WebGPU is pretty much a combined Google/Apple effort (of course, with other contributors). If I remember correctly it was Apple engineers who proposed the name "WebGPU" in the first place.

> I can tell you have strong opinions on Vulkan

I really do, and I know that my rhetorics can appear somewhat volatile. It's just that I find this entire situation very frustrating. I was deeply invested in the OpenGL community back in the day and decades of watching the committees failing at stuff made me a bit bitter when it comes to this topic. We had a great proposal to revitalise open platform graphics back in 2007(!!!) with OpenGL Longs Peak, but the Khronos Group successfully botched it (we will probably never know why but my suspicion having conversed with multiple people involved into the process is that Nvidia was fearing to lose their competitive advantage if the API were simplified). Then we saw similar things happening to OpenCL (a standard Apple has developed and donated to Khronos btw.).

I am not surprised that Apple engineers (who are very passionate about GPUs) don't want anything to do with Khronos anymore after all this.

> What I can say though, is that I've met several pipeline rendering engineers (think folks who invent render engines for film and write low level game engine code) who seem to love Vulkan. They appreciate being able to really get down to the bare metal of the drivers and eke out the performance and conformity they need for the rest of the game or render engine.

But of course they are. OpenGL was a disaster, and it's incredibly frustrating to program a system without having a way to know whether you will be hitting a fast path or a slow path. We bitterly needed a lower level GPU API. It's just that one can design a low level API in a different ways. Metal gives you basically the same level of control as Vulkan, but you also have an option of uploading a texture with a single function call and have it's lifetime managed by the driver, while in Vulkan you need to write three pages of code that creates a dozen of objects and manually moves data from one heap to another. I mean, even C gives you malloc().

Vulkan gives me an impression that it was designed by a group of elite game engine hackers as an exercise to abstract as much hardware as possible. Let's take for example the new VK_EXT_descriptor_buffer extension. This allows you to put resource descriptors into regular memory buffers, which makes the binding system much more flexible. But the size of descriptors can be different on different platforms, which means you have to do dynamic size and offset calculation to populate these buffers. This really discourages one from using more complex buffer layouts. They could have fixed the descriptor size to say, 16 bytes, and massively simplified the entire thing while still supporting 99% of hardware out there. Yes, it would waste some space (like few MB for a buffer with one million resource attachment points), and it won't be able to support some mobile GPUs where a data pointer seems to require 64 bytes (64 bytes for a pointer!!! really? You make an API extremely complicated just because of some niche Qualcomm GPU?) And the best part: most hardware out there does not support standalone descriptors at all, these descriptors are just integer indices into some hidden resource table that is managed by the driver anyway (AMD is the only exception I am aware of).

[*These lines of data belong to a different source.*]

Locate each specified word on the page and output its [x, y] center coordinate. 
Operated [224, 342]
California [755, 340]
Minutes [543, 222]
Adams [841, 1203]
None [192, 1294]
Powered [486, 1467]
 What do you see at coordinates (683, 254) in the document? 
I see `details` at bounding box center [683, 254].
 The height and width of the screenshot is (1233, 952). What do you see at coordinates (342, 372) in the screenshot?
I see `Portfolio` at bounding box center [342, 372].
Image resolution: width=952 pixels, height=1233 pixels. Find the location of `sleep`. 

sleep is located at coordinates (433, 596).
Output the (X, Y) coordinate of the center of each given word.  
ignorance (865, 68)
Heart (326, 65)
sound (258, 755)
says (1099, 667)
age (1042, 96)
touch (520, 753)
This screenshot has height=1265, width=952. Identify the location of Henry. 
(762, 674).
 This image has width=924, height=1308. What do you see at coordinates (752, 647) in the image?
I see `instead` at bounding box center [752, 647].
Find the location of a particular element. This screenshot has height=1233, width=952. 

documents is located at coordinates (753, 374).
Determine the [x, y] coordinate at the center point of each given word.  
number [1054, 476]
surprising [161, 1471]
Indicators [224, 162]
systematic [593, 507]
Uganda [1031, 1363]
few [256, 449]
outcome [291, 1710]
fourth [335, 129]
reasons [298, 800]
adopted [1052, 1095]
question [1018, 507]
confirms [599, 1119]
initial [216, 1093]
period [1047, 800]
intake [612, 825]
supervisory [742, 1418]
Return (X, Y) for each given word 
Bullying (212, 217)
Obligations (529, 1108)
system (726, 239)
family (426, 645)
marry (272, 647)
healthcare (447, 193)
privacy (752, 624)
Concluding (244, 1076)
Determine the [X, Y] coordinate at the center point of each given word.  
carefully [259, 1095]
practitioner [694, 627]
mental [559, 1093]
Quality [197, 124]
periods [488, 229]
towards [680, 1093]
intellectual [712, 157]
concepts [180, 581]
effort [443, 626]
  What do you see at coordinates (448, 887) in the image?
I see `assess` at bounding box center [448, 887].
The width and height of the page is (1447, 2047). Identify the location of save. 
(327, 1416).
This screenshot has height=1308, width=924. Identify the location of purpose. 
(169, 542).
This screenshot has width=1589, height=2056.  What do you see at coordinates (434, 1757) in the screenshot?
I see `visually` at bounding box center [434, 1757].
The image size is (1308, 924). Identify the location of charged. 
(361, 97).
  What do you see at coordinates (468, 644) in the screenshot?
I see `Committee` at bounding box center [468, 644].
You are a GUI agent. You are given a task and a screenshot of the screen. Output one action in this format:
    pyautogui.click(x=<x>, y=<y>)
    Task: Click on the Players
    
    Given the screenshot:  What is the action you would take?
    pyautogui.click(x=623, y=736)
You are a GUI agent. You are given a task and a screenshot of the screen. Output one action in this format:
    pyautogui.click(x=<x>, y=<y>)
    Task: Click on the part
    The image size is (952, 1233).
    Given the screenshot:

In the meantime, structured memory buffers have been the primary way to do resource binding in Metal for years, and all resources are represented as 64bit pointers. Setting up a complex binding graph is as simple as defining a C struct and setting its fields. Best part: the struct definition is shared between your CPU code and the GPU shader code, with GPU shaders fully supporting pointer arithmetics and all the goodies. Minimal boilerplate, maximal functionality, you can focus on developing the actual functionality of your application instead of playing cumbersome and error-prone data ping pong. Why Vulkan couldn't pursue a similar approaches beyond me (ah right, I remember, because of Qualcomm GPUs that absolutely need their 64-byte pointers).

The thing is, this all works for a middleware developer, because these are usually very skilled people who already have to deal with a lot of abstractions, so throwing some API weirdness in the mix can be ok. But it essentially removes access from the end developer (who is passionate but probably less skilled in low-level C), making large middlewares the only way to access the GPU for most. This is just a breeding ground for mediocrity.